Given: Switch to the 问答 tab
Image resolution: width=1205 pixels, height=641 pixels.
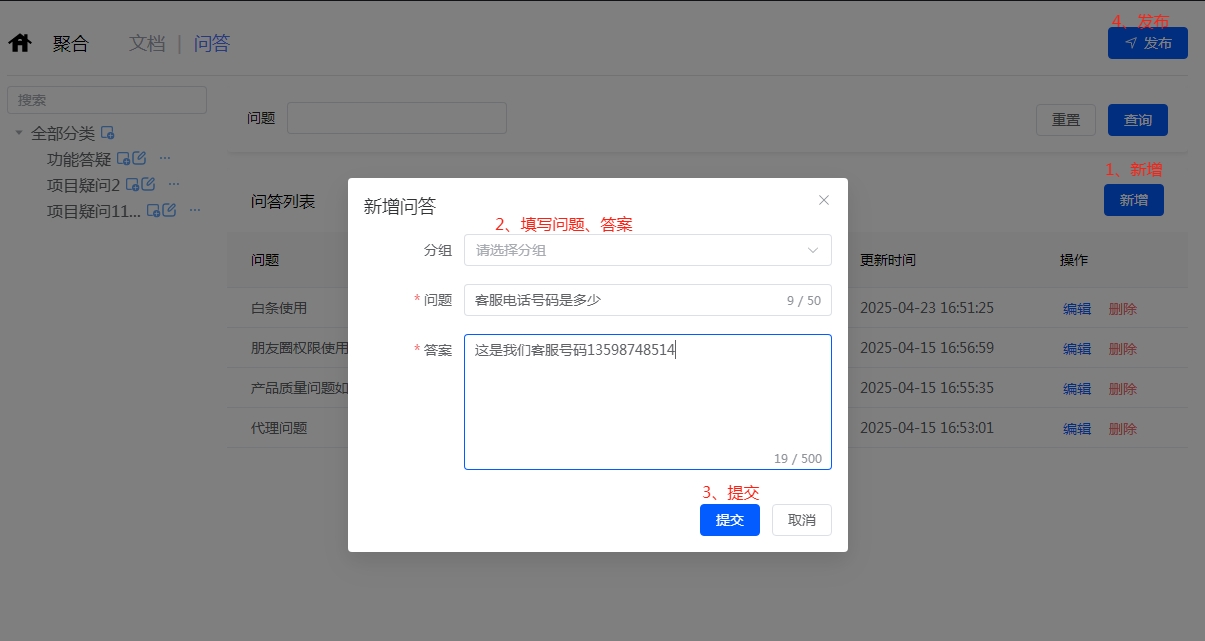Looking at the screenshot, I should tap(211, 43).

* * *

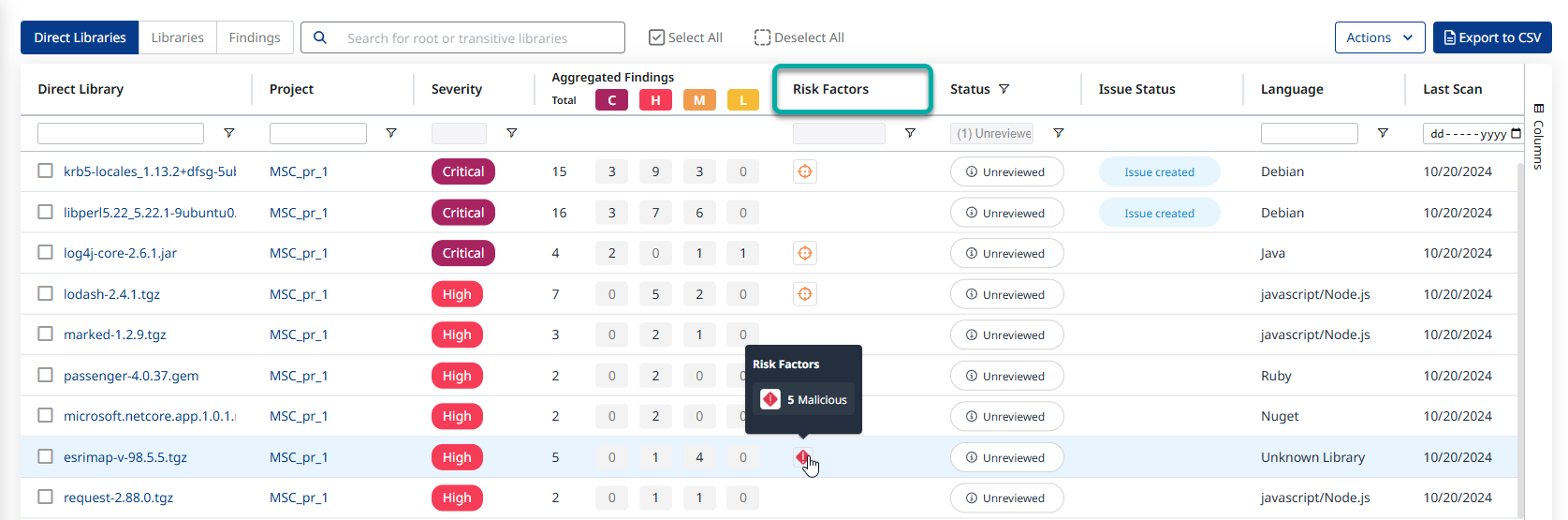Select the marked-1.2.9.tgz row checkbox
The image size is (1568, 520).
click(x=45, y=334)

--

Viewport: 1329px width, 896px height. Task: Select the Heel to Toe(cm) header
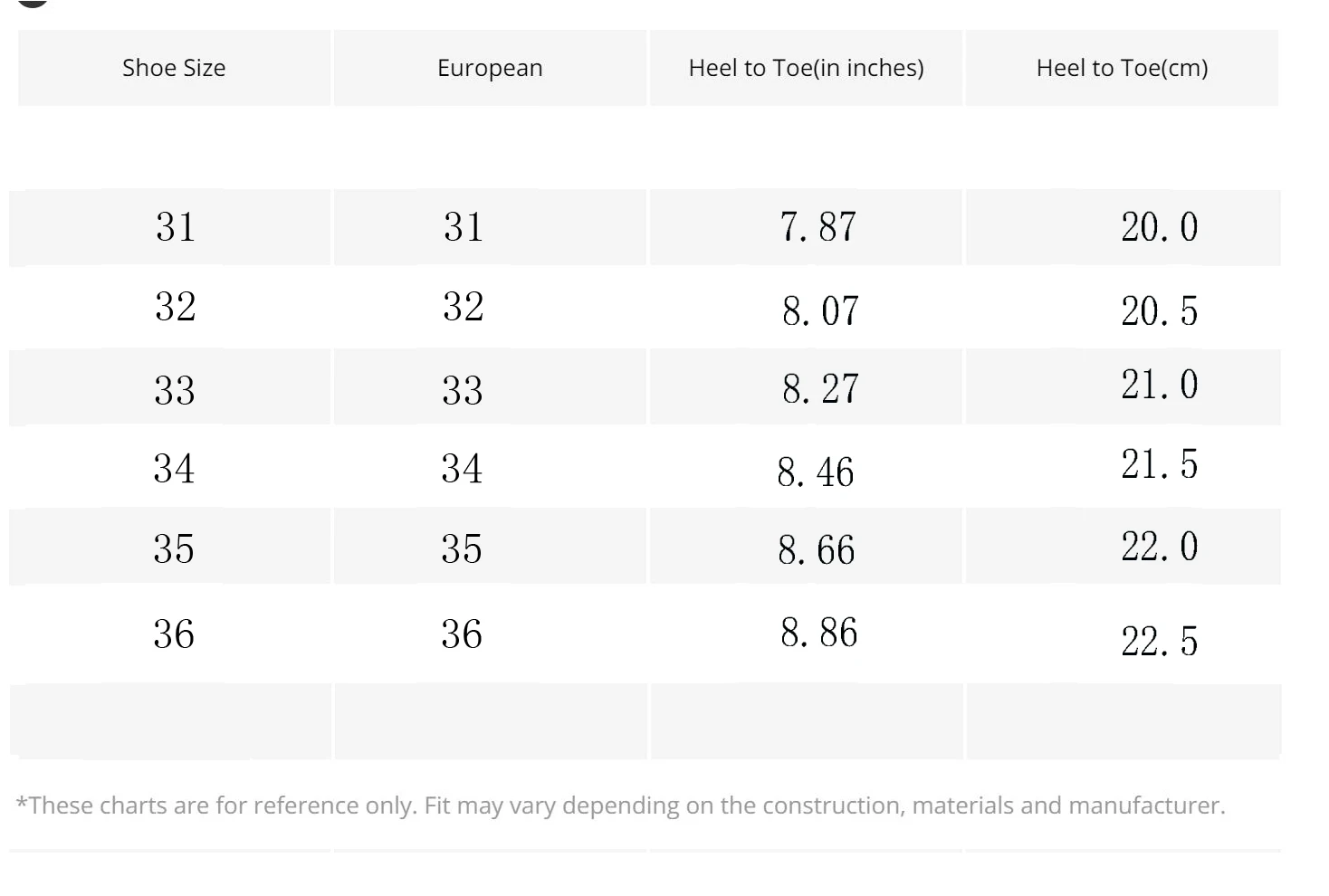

What to produce → Show every line from the entries above that contains the word "height".

Output of the exercise →
Image resolution: width=1205 pixels, height=641 pixels.
Viewport: 1329px width, 896px height. Task: Select the Heel to Toe(cm) header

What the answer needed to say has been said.